TV Review: THE BLACKLIST: Season 3, Episode 16: The Caretaker [NBC]

James Spader Orville Mendoza The Blacklist

NBC‘s The Blacklist The Caretaker TV Show Review. The Blacklist: Season 3, Episode 16: The Caretaker is another mess of an episode where the whole is significantly less than the sum of it’s parts.

In contrast to last week’s episode, Thursday’s episode had one of, if not the most effective Blacklister this season. Excellently played by Reg E. Cathey, “The Caretaker” comes from a long line of men tasked with protecting state secrets. He follows in this ostensibly-venerable occupation, committing grave robbery to get his hands on a contract implicating the US government in the extrajudicial killing of a Chinese national. Viewers might think he’s a pushover because he doesn’t carry a weapon or, outside of a flashback, engage in any kind of violence, but his imposing stature and deep voice should be enough to convince doubters.

As deserving of attention the Caretaker is, the show makes a mistake all too many programs make. Instead of focusing on this interesting, well-acted antagonist, the episode devotes more time to secondary plotlines that only peripherally involve the Caretaker. The Chinese assassination plot covered up by the Caretaker is quickly forgotten (or at best made the subject of throwaway reference) before we are told to reorient our attention towards a hostage situation involving his daughter. Indeed, a good deal of the show’s second act revolves around Agents Ressler (Diego Klattenhoff) and Navabi’s (Mozhan Marno) efforts to secure her release and subsequent race to thwart a bomb plot connected to the whole thing, with the Caretaker, the nominal villain of the show, hardly appearing at all.

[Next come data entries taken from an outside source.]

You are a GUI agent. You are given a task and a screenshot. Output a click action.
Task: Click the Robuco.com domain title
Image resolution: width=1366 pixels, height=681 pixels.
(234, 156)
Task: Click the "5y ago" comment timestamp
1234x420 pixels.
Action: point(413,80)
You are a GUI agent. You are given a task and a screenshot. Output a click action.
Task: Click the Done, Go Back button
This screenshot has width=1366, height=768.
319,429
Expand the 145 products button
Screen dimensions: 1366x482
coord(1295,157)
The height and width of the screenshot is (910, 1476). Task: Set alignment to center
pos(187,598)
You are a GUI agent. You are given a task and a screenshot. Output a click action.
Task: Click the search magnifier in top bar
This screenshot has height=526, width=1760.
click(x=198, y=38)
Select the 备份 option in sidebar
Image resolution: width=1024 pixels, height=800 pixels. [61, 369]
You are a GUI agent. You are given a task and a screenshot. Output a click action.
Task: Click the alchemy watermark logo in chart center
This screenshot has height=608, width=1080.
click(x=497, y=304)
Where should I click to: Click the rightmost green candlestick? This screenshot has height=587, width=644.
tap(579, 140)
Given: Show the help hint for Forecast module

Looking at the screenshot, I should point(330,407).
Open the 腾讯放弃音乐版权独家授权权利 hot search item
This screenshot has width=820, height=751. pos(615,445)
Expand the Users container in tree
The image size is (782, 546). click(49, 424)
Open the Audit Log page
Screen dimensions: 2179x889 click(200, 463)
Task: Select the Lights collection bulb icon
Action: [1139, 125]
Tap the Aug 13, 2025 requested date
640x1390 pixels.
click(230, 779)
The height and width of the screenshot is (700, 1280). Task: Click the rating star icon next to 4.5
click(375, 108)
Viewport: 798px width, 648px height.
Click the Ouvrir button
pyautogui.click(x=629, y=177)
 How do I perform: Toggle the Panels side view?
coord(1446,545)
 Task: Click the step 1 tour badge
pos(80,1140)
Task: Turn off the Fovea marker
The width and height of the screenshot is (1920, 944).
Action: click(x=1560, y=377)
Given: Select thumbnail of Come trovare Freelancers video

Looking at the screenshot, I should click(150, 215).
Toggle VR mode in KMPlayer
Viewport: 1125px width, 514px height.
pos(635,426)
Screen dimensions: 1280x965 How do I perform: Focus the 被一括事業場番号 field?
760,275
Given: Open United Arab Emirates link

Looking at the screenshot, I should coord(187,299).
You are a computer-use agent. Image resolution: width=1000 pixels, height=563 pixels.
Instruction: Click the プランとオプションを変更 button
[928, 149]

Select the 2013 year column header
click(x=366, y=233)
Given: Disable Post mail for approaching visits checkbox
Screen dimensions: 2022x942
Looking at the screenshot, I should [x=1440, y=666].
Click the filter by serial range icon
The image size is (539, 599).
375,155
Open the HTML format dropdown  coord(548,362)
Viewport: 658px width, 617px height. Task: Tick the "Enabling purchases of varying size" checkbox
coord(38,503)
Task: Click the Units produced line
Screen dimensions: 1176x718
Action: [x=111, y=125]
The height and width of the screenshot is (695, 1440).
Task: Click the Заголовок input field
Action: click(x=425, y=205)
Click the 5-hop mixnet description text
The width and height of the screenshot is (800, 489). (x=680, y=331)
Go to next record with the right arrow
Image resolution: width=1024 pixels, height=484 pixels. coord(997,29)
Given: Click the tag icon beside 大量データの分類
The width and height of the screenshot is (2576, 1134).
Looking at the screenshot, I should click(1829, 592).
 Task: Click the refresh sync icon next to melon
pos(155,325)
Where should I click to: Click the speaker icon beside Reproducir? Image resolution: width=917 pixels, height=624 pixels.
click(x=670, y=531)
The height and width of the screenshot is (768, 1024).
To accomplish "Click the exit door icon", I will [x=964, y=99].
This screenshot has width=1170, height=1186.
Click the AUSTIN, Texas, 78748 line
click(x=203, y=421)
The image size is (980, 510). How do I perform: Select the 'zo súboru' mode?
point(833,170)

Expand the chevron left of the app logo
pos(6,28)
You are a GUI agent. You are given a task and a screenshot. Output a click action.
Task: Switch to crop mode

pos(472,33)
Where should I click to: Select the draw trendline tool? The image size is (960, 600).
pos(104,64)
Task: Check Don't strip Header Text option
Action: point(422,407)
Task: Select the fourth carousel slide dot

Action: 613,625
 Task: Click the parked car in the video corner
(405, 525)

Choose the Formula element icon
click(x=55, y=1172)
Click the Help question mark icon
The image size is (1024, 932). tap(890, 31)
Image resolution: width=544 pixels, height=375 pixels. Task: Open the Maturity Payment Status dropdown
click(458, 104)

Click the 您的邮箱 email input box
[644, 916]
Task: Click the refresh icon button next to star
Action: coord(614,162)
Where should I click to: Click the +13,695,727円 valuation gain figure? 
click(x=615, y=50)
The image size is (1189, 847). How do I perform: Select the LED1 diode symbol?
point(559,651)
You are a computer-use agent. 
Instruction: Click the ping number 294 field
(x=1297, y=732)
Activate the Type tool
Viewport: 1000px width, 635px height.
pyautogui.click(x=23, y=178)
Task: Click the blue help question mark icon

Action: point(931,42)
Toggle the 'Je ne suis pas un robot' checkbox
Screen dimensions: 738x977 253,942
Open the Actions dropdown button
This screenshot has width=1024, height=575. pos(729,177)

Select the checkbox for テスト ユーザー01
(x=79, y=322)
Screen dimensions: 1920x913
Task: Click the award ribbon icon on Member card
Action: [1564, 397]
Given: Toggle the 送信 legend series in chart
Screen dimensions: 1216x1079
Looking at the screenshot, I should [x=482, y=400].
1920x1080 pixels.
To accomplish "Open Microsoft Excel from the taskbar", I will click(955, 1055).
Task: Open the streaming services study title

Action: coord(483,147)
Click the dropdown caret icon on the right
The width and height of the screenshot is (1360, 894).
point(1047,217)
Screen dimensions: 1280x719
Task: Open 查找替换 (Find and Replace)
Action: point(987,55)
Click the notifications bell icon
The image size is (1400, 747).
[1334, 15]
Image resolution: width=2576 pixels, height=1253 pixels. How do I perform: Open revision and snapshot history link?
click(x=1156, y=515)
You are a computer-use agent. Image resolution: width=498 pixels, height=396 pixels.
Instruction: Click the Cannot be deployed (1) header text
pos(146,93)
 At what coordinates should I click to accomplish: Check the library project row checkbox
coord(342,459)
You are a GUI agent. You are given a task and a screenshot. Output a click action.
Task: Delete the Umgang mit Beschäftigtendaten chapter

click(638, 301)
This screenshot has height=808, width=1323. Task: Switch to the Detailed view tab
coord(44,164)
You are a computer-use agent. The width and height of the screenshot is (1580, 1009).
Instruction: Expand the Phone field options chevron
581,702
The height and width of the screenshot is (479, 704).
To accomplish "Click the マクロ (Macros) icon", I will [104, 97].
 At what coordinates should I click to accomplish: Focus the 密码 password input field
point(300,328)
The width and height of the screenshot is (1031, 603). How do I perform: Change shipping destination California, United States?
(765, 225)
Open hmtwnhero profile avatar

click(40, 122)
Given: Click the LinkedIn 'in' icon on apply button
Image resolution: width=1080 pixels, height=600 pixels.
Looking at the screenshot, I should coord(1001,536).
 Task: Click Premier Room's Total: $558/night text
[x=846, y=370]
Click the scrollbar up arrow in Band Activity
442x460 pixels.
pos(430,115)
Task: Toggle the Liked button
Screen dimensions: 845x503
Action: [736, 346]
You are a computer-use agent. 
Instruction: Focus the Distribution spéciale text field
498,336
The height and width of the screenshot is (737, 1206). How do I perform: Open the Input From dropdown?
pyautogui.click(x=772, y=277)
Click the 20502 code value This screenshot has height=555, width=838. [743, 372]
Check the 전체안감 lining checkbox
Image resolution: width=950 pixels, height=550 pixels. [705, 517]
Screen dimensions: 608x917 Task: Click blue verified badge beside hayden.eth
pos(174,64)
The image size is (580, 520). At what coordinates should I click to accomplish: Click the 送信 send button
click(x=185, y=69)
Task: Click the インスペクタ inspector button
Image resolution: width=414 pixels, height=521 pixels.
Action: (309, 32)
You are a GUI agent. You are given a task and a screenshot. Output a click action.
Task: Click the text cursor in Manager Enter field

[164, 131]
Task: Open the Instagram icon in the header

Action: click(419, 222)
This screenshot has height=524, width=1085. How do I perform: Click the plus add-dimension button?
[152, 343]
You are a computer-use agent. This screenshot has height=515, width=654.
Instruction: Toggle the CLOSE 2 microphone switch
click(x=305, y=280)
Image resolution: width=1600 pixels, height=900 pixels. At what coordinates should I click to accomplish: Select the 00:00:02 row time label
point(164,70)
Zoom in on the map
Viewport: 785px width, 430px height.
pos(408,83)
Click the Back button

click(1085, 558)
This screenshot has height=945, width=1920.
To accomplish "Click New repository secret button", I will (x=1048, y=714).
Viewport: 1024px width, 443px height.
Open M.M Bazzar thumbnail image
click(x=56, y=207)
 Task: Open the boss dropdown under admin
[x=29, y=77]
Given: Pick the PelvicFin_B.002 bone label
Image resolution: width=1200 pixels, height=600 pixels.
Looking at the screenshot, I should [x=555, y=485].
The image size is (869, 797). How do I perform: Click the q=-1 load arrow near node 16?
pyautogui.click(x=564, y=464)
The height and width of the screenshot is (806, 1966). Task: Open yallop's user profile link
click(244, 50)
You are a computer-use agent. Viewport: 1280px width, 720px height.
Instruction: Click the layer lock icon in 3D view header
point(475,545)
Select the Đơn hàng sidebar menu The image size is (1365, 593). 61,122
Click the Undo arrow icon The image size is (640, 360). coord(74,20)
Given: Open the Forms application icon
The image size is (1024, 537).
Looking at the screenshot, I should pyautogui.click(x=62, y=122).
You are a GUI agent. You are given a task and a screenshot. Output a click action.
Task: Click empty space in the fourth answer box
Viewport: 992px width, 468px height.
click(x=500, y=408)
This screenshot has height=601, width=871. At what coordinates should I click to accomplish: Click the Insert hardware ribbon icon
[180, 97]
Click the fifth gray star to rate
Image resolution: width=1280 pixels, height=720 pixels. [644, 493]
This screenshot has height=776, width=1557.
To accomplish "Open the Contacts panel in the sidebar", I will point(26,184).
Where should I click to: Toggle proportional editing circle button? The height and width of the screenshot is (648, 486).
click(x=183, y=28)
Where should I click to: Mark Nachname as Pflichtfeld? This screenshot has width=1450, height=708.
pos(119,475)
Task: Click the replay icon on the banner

Some of the scenes pertaining to the show’s larger story arc are handled very well, even exceptionally. An exchange between Tom Keen (Ryan Eggold) and Gina Zanetakos (Margarita Levieva) is especially fun to watch, with viewer expectations that Tom, like many characters in action movies and TV series, will promptly forget his treacherous old flame’s attempt on his life after she makes even a slightly suggestive remark  delightfully subverted for the most part. Strangely enough, we don’t see much of Elizabeth Keen (Megan Boone) and Raymond Reddington (James Spader), and the little we do is pretty unremarkable. One hopes that this is not the case when The Blacklist returns in April.